6. Based on models' performance metrics, we combine top three classifiers-RF, KNN and XGB in the ensemble model

In [None]:
# Train ensemable model basesd on soft voting 
model_ensemble = VotingClassifier(estimators=[('rf', model_rf), ('knn', model_knn), ('xgb', model_xgb)], voting='soft')


In [None]:
# Get performance metrics for ensemble model. We can see that it predicts more number of ture postive and less number of false positive with high recall and AUC. 
# However, XGB is almost competitive with this ensemable model and use less time
start = time.time()
get_model_result(X_train, y_train, X_test, y_test, model_ensemble)
end = time.time()
print('The total Execution Time for Ensembled model is : \n',  end - start)

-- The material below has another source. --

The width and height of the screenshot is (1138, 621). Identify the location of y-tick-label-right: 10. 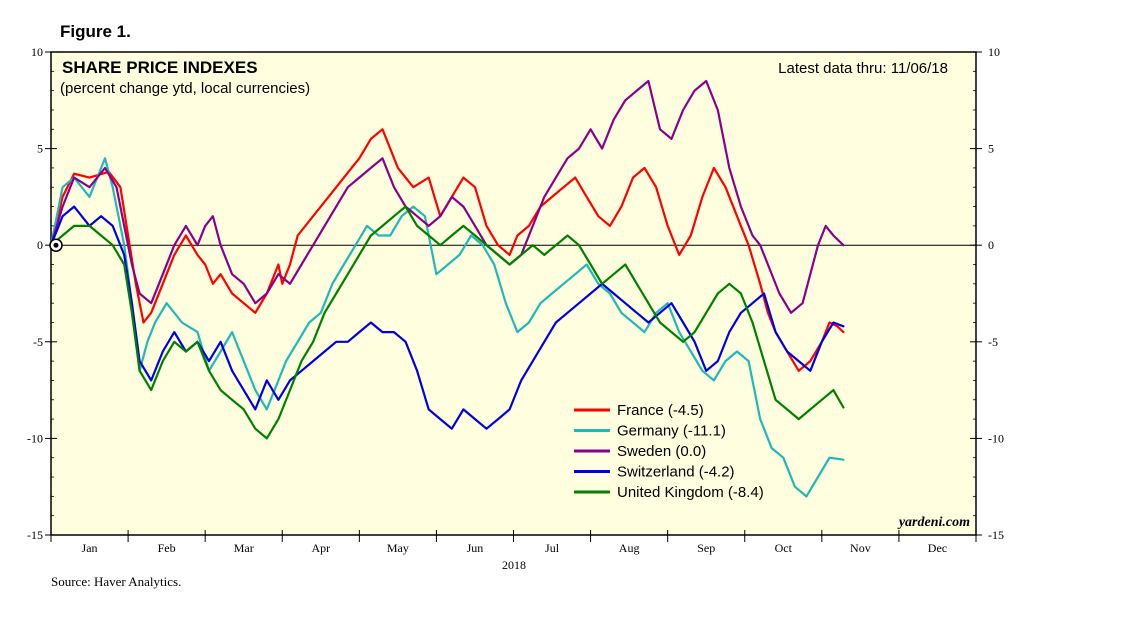
(994, 52).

7. Compare this ensemable model with SMOTE(Synthetic Minority Over-sampling Technique) in XGB on this imbalanced dataset

In [None]:
#Get the feature X and y
X, y = prep_data(df)


In [None]:
# Define SMOTE  
method = SMOTE()

In [None]:
# Create the resampled feature set
X_resampled, y_resampled = method.fit_sample(X, y)

In [None]:
# Plot the resampled data, Now we see the  minority class is now much more prominently visible in the data. 
plot_data(X_resampled, y_resampled)

In [None]:
# Print the value_counts on the original labels y
print(pd.value_counts(pd.Series(y)))


In [None]:
# Print the value_counts, we see the number of counts are same in class
print(pd.value_counts(y_resampled))


In [None]:
# Deing resampling method
resampling = SMOTE(random_state=1)

In [None]:
# Apply sampling method on training data 
X_resampled, y_resampled = method.fit_sample(X_train, y_train)

In [None]:
# Build a pipeliine to chain SMOTE and model together
pipeline = Pipeline([('SMOTE', resampling), ('XGB', model_xgb)])

In [None]:
# using pipeline to combine with model
pipeline.fit(X_resampled, y_resampled)

In [None]:
# Make a prediction
predicted = pipeline.predict(X_test)

In [None]:
# Get predicted probability
probs = pipeline.predict_proba(X_test)

In [None]:
# Get the performance results .
start = time.time()
print('The ROC_AUC_SCORE is:\n', roc_auc_score(y_test, probs[:,1]))
print('The Classification report:\n', classification_report(y_test, predicted))
print('The Confusion matrix:\n', confusion_matrix(y_true=y_test, y_pred=predicted))
print('The AUC is :\n', pr_auc(y_test, probs[:,1]))
end = time.time()
print('The total Execution Time for SMOTE Combined with XGB is : \n',  end - start)

We can see that this model predicts more number of TP and FP with almost the same AUC as ensemabled model and XGB alone. So overall, ensemabled model is best if time is not a matter, otherwise, XGB could be used.